Self-Regulation: A Tale of Two Legal Markets

Mark Cohen
Legal Mosaic

Editor’s Note: The author of this post is the founder and CEO of a strategic consulting firm for consumers and companies in the legal sphere.

By Mark Cohen, Chief Executive Officer, Legalmosaic

In both the retail and corporate segments of the U.S. legal market, client needs are taking a back seat to lawyers’ efforts to maintain the status quo. A quick overview of each segment supports this conclusion, albeit for different reasons.

There’s an over-supply of providers and an underserved consumer (client) base when it comes to retail law firms. The underserved client issue is called the “access to justice crisis.” Simply put, lawyers have priced themselves beyond the means of the vast majority of potential clients: individuals and small businesses. The facts are daunting: 54% of U.S. small businesses that have significant legal needs go unrepresented, according to a 2013 survey by legal service provider, LegalShield, the number of pro se litigants is significant, as many individuals cannot afford to retain legal counsel, and, paradoxically, an alarming number of lawyers are unemployed/under-employed (many carrying huge education debt) even as the access to justice crisis persists.

One would imagine that the market would self-correct and that lawyers would use technology and other overhead deflators to render services more cost-effectively and efficiently. Why has this not happened? And why have legal service providers not had more impact on the market offering cost-effective, efficient alternatives?

The answer is principally because they have been confronted by turf-protecting, whistleblower attorneys who have maintained jus tertii unauthorized practice claims to frustrate the newcomers’ entry into the retail market. And the vagueness of the regulations do not help the situation, either. Several states — including New York, Florida, and New Jersey — do not have a statutory definition of what it means to engage in the practice of law – or conversely, fail to offer a definition of unauthorized practice. Worse still, the penalties for these hopelessly vague standards can be exceedingly harsh. In Florida, for example, unauthorized practice of law (whatever that may be in the Sunshine State) is a felony punishable by up to five years in jail. Is this self-regulation or self-protectionism? Whatever the contours, regulatory reform is necessary, if for no other reason than to provide a definition of what it means to engage in legal practice (and what does not rise to the level of practice).
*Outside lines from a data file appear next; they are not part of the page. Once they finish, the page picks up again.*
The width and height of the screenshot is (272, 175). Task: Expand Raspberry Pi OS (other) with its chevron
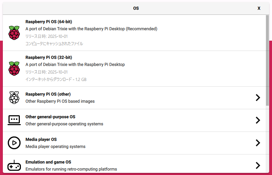pos(258,98)
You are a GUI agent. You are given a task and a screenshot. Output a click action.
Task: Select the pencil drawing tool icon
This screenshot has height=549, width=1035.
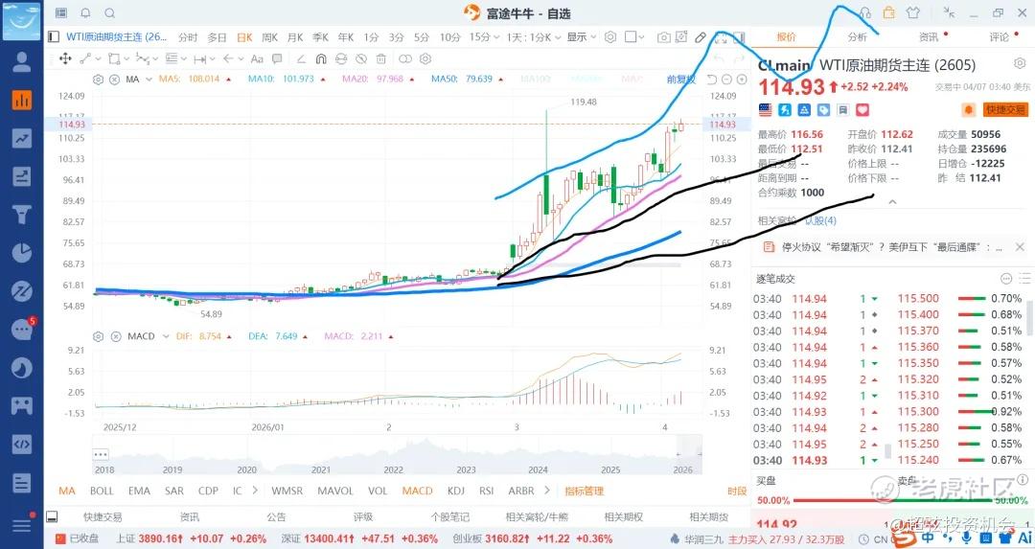coord(701,37)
The corporate end of the market is another story altogether. Here, consumers are sophisticated, typically have their own in-house lawyers to vet providers, and seem increasingly receptive to alternatives to law firms handling a range of “unbundled” tasks. Caveat emptor is not a big concern here. That is why an ever-expanding array of service providers—some of whom now have revenues equal to AmLaw 200 firms — have become an accepted part of the corporate legal supply chain. No one cried foul when Axiom recently landed a $73M contract to perform services (but not “engage in the practice of law”) for a large international financial institution.
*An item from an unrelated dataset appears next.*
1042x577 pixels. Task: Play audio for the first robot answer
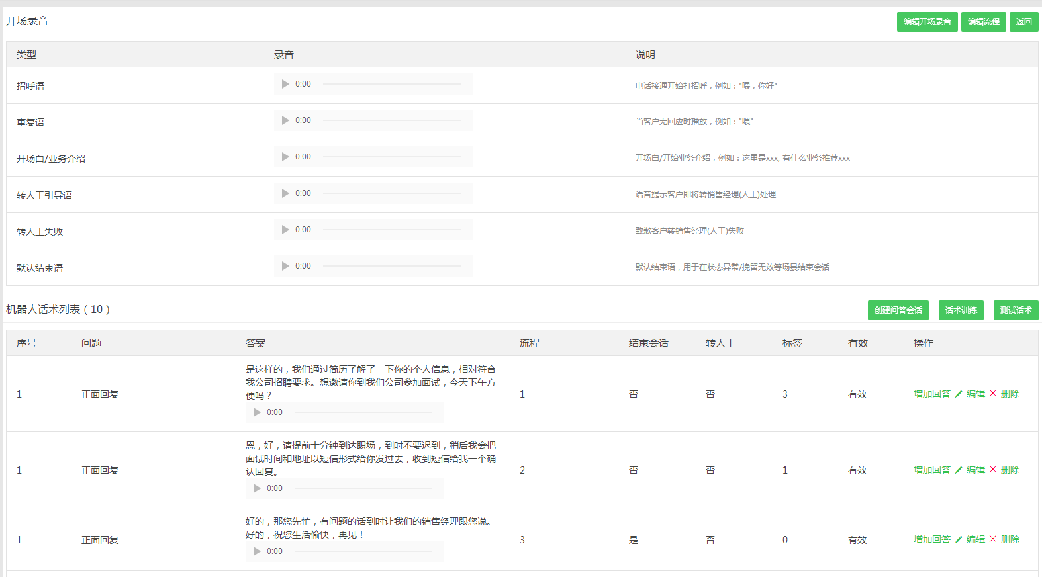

Still, if multinational clients’ needs are to be served, why not adopt some form of Alternative Business Structures (“ABS”) model? There does not appear to be any evidence from across the pond or in Australia, two legal hotbeds that have sanctioned ABS, that client interests are being compromised as a result of permitting non-lawyers to have an ownership interest in law firms or to manage them (practices prohibited in the U.S. except in D.C.). To the contrary, both retail and corporate clients there seem to be benefiting from the increased competition and efficiency being infused into the legal marketplace by new providers as well as reinvigorated stalwarts. Canada’s provinces are about to vote on ABS, and that would bring a more open market that much closer to home. And though many might dismiss Legalzoom’s entry to the UK as irrelevant in a discussion of the globalization of legal services, don’t be surprised if it does not emerge as a global provider. And while we’re at it, let’s note that three of the Big Four have either secured or are in the process of securing ABS licenses.

It is clear that the UK and other ABS havens can form a base of operations for the successful deployment of global legal services to a multinational client base that needs breadth, depth, and scale. Perhaps “differentiated brand” should be added to that list. Hopefully, U.S. lawyers — if their clients do not insist upon it first — will enact some form of ABS model before others have already achieved hegemony over the global market.